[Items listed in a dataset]
- - -

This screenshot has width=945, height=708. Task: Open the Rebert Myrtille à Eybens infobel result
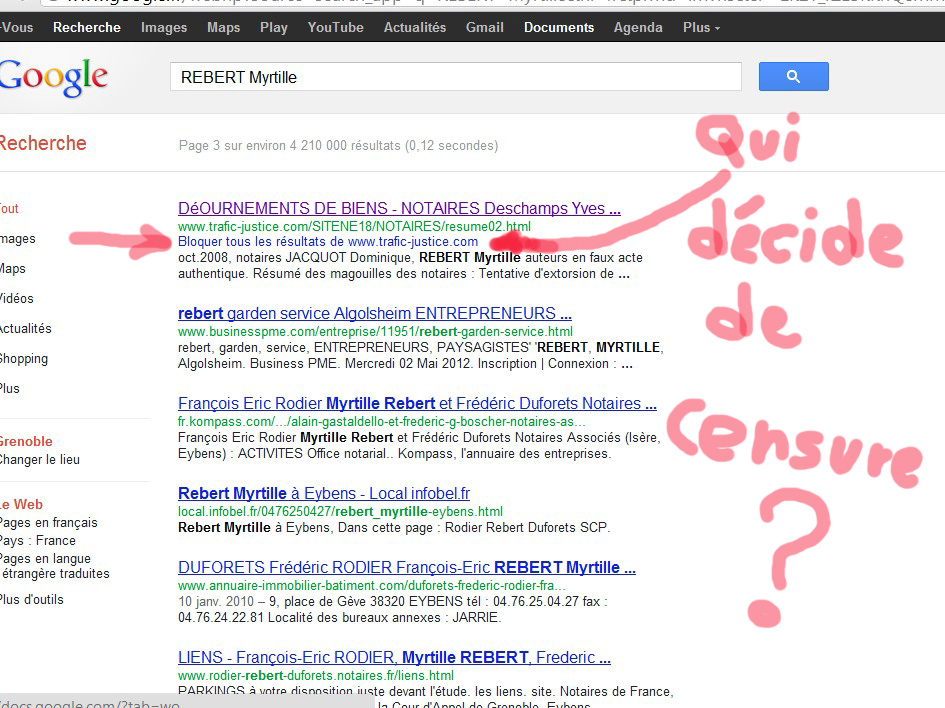pos(323,493)
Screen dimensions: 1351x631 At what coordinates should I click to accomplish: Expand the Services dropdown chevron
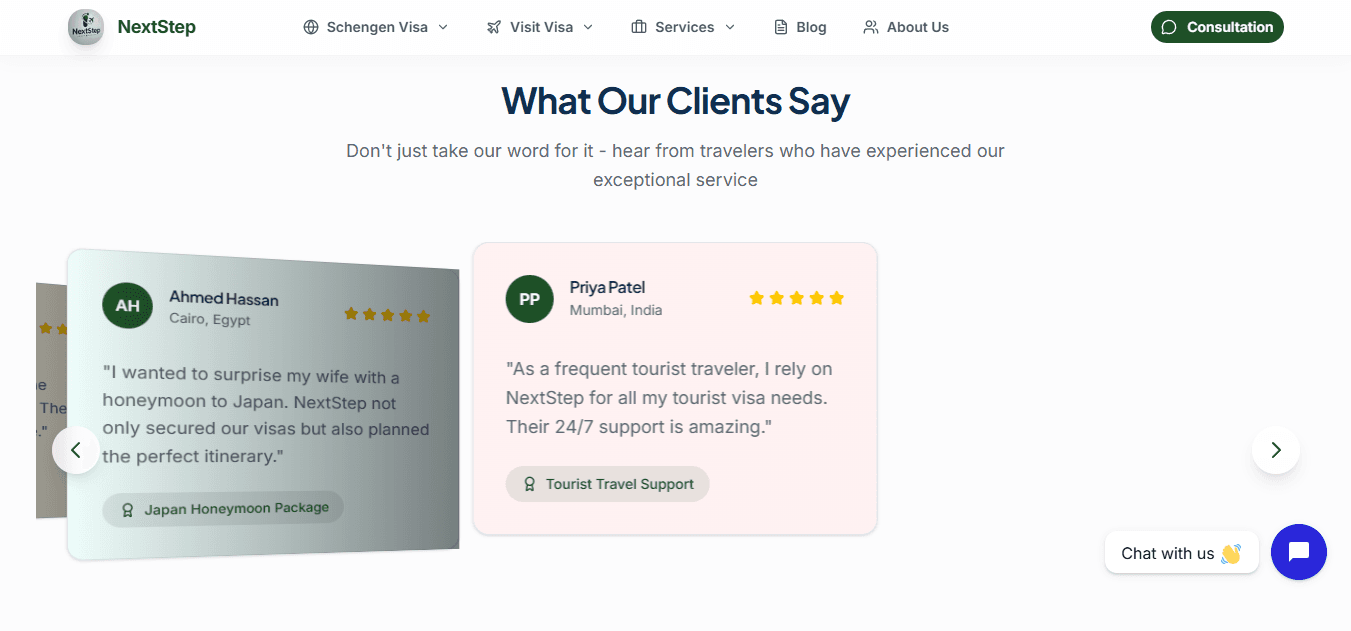730,27
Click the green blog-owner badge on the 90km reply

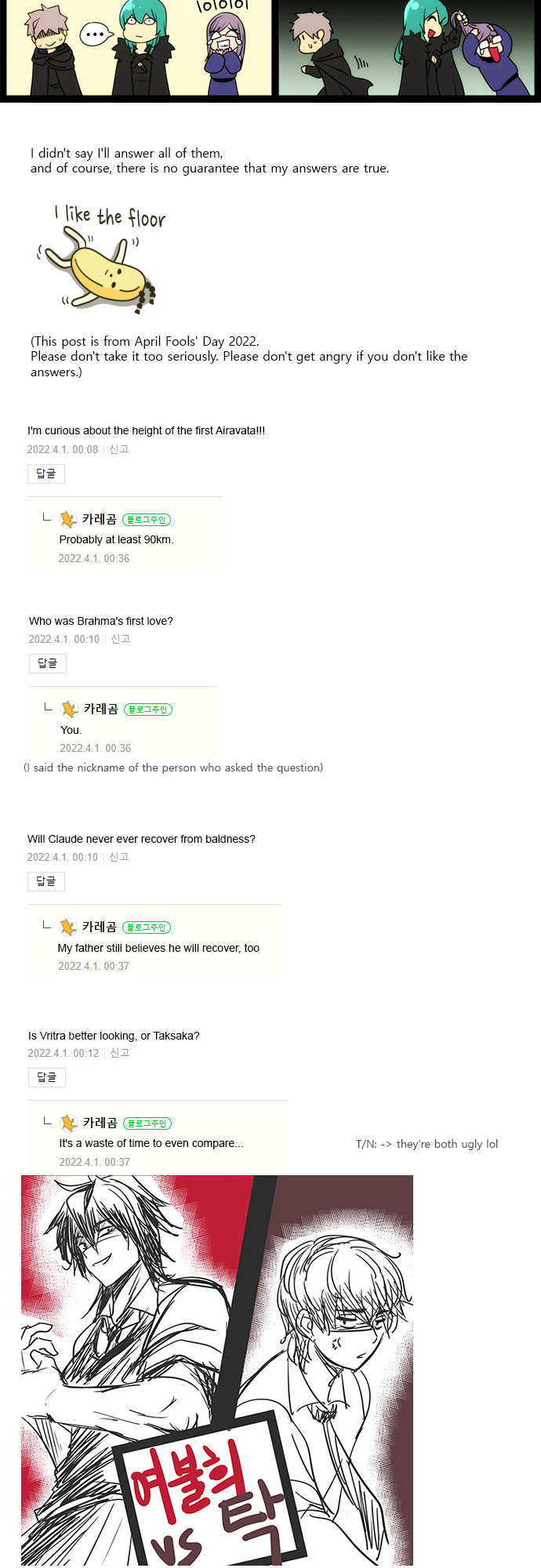(x=147, y=520)
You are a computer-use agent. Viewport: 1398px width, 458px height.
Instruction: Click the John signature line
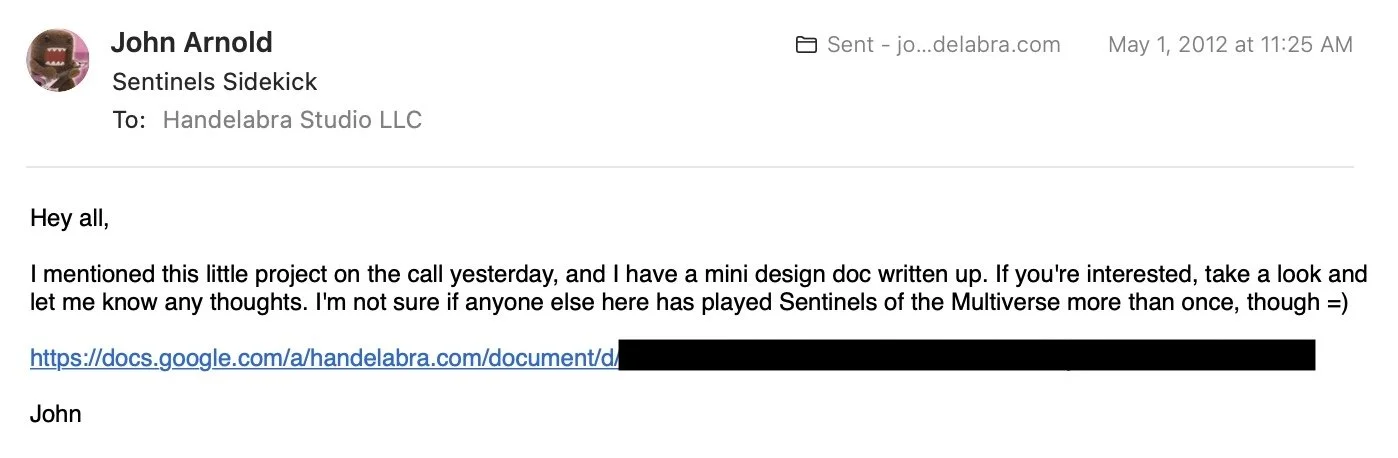pos(55,413)
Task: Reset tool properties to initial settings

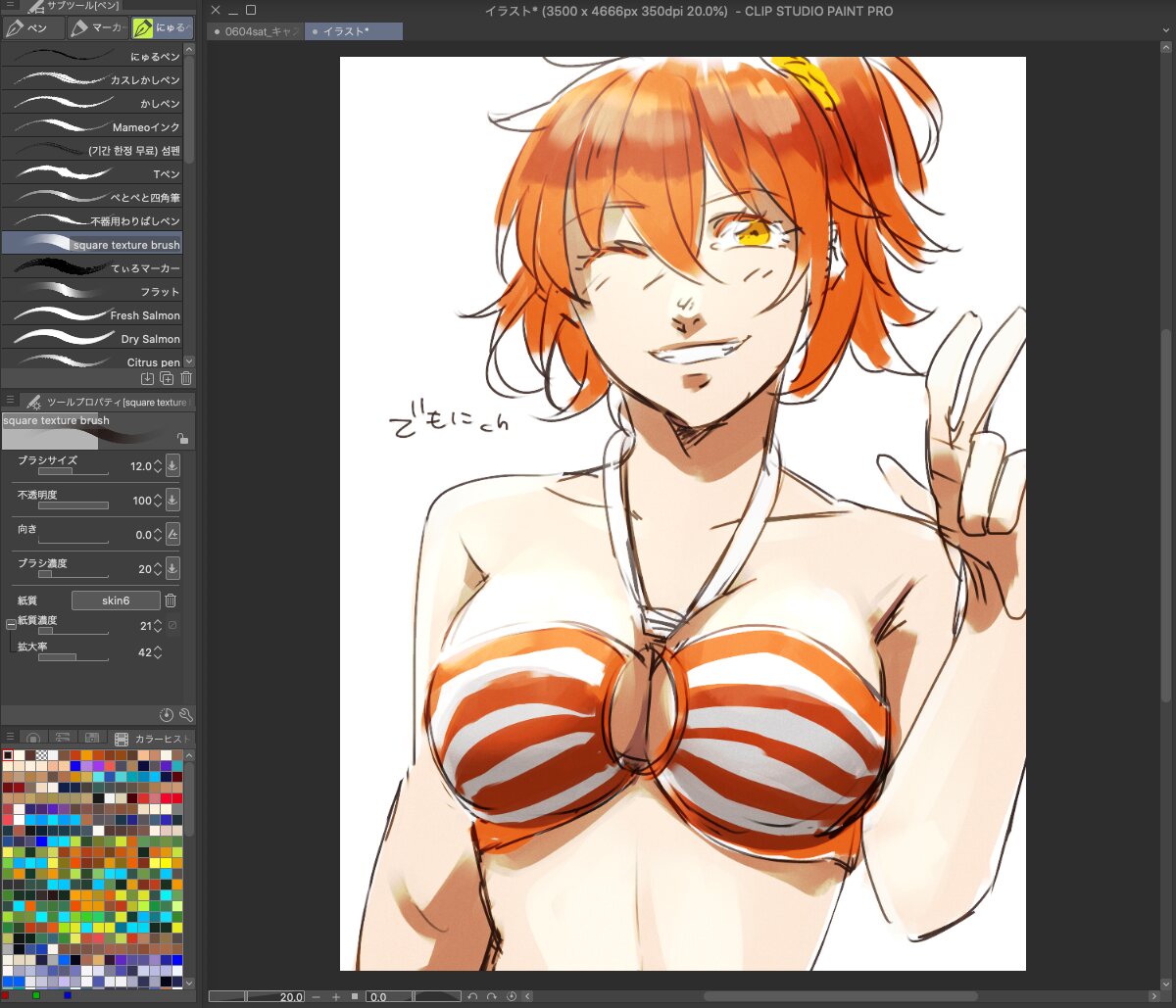Action: pyautogui.click(x=167, y=715)
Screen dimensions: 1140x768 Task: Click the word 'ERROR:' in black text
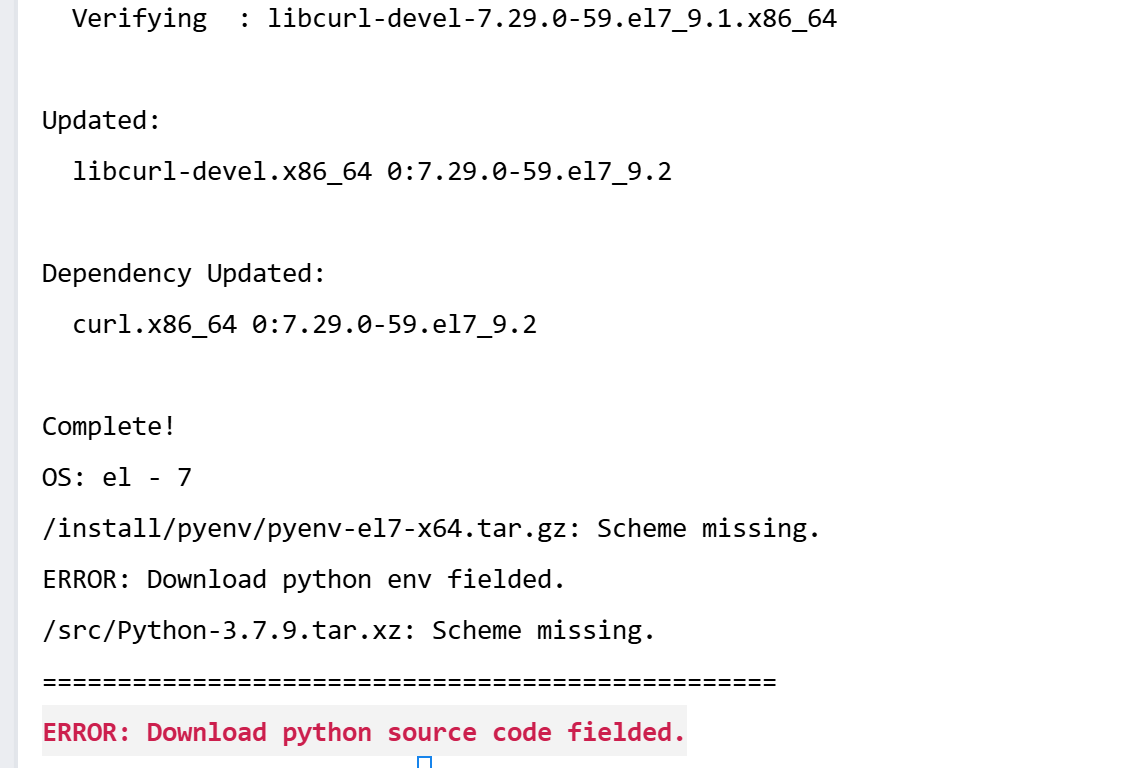coord(86,579)
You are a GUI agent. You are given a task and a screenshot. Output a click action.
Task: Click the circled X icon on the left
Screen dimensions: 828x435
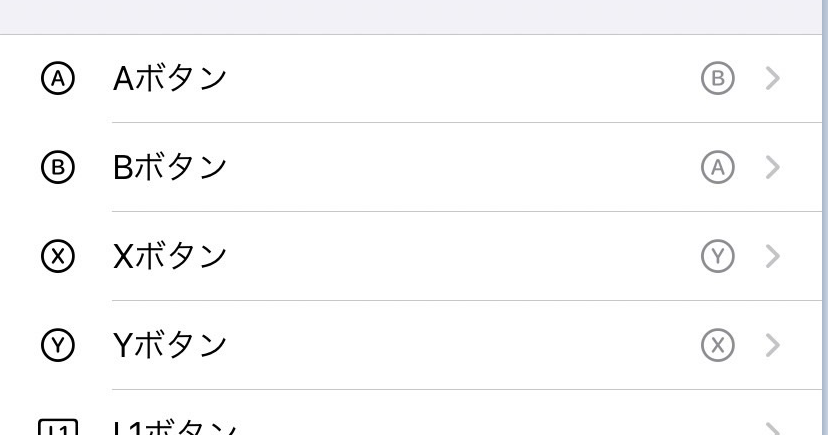(x=58, y=256)
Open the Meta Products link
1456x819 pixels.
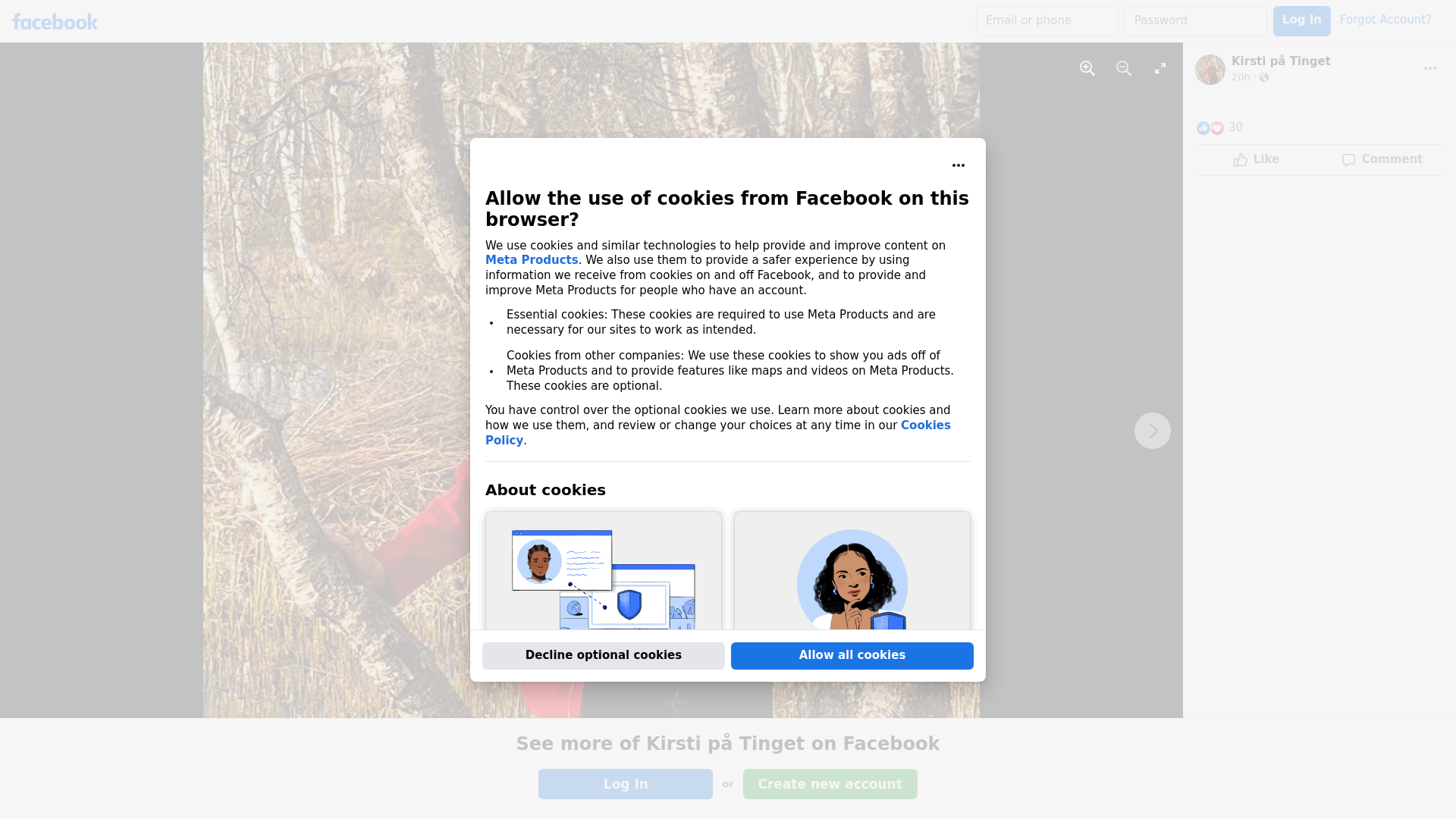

- - -

_WHAT NEEDS TO BE DONE_
The entries above need an exact copy without their pictures.

_PROBLEM SOLUTION_
This screenshot has width=945, height=708. Task: Open the Rebert Myrtille à Eybens infobel result
pos(323,493)
Screen dimensions: 1351x631 At what coordinates should I click to accomplish: Expand the Services dropdown chevron
730,27
Click the green blog-owner badge on the 90km reply

(x=147, y=520)
You are a computer-use agent. Viewport: 1398px width, 458px height.
Instruction: Click the John signature line
pos(55,413)
Task: Reset tool properties to initial settings

Action: pyautogui.click(x=167, y=715)
Screen dimensions: 1140x768 Task: Click the word 'ERROR:' in black text
coord(86,579)
You are a GUI agent. You are given a task and a screenshot. Output a click action.
Task: Click the circled X icon on the left
Screen dimensions: 828x435
(x=58, y=256)
Open the Meta Products link
1456x819 pixels.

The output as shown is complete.